> The task: Write out every entry word for word.
─── Data under study ───
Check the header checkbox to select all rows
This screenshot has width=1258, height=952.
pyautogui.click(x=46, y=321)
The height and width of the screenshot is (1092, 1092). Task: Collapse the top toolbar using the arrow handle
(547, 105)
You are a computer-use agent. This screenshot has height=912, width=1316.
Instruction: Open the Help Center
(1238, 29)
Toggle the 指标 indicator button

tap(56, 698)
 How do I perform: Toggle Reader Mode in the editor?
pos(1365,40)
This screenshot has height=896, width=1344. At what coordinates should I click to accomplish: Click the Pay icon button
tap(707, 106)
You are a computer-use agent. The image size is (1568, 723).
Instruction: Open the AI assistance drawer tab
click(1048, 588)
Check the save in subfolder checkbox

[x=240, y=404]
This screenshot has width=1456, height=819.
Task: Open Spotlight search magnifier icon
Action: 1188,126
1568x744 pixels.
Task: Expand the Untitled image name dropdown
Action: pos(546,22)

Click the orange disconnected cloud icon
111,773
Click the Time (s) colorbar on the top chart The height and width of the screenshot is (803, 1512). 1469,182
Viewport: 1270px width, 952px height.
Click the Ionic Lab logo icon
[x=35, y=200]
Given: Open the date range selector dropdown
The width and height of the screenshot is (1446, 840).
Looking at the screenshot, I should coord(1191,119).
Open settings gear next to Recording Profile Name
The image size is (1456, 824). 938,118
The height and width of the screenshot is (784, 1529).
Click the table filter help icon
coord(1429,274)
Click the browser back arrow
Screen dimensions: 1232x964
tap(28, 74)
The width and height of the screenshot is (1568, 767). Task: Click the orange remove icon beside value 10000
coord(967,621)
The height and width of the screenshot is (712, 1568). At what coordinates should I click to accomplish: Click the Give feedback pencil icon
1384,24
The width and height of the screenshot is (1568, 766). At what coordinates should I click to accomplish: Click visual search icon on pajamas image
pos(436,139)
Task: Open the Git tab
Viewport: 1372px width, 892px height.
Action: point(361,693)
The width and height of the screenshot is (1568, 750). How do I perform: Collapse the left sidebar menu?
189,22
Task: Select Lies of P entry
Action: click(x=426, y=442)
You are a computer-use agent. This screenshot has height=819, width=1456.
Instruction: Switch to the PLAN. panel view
───
> Worked solution:
Check the header checkbox to select all rows
This screenshot has width=1258, height=952.
pyautogui.click(x=46, y=321)
The height and width of the screenshot is (1092, 1092). Task: Collapse the top toolbar using the arrow handle
(547, 105)
You are a computer-use agent. This screenshot has height=912, width=1316.
Instruction: Open the Help Center
(1238, 29)
Toggle the 指标 indicator button

tap(56, 698)
 How do I perform: Toggle Reader Mode in the editor?
pos(1365,40)
This screenshot has height=896, width=1344. At what coordinates should I click to accomplish: Click the Pay icon button
tap(707, 106)
You are a computer-use agent. The image size is (1568, 723).
Instruction: Open the AI assistance drawer tab
click(1048, 588)
Check the save in subfolder checkbox

[x=240, y=404]
This screenshot has width=1456, height=819.
Task: Open Spotlight search magnifier icon
Action: 1188,126
1568x744 pixels.
Task: Expand the Untitled image name dropdown
Action: pos(546,22)

Click the orange disconnected cloud icon
111,773
Click the Time (s) colorbar on the top chart The height and width of the screenshot is (803, 1512). 1469,182
Viewport: 1270px width, 952px height.
Click the Ionic Lab logo icon
[x=35, y=200]
Given: Open the date range selector dropdown
The width and height of the screenshot is (1446, 840).
Looking at the screenshot, I should coord(1191,119).
Open settings gear next to Recording Profile Name
The image size is (1456, 824). 938,118
The height and width of the screenshot is (784, 1529).
Click the table filter help icon
coord(1429,274)
Click the browser back arrow
Screen dimensions: 1232x964
tap(28, 74)
The width and height of the screenshot is (1568, 767). Task: Click the orange remove icon beside value 10000
coord(967,621)
The height and width of the screenshot is (712, 1568). At what coordinates should I click to accomplish: Click the Give feedback pencil icon
1384,24
The width and height of the screenshot is (1568, 766). At what coordinates should I click to accomplish: Click visual search icon on pajamas image
pos(436,139)
Task: Open the Git tab
Viewport: 1372px width, 892px height.
Action: point(361,693)
The width and height of the screenshot is (1568, 750). How do I perform: Collapse the left sidebar menu?
189,22
Task: Select Lies of P entry
Action: click(x=426, y=442)
You are a computer-use agent. This screenshot has height=819, width=1456.
Instruction: Switch to the PLAN. panel view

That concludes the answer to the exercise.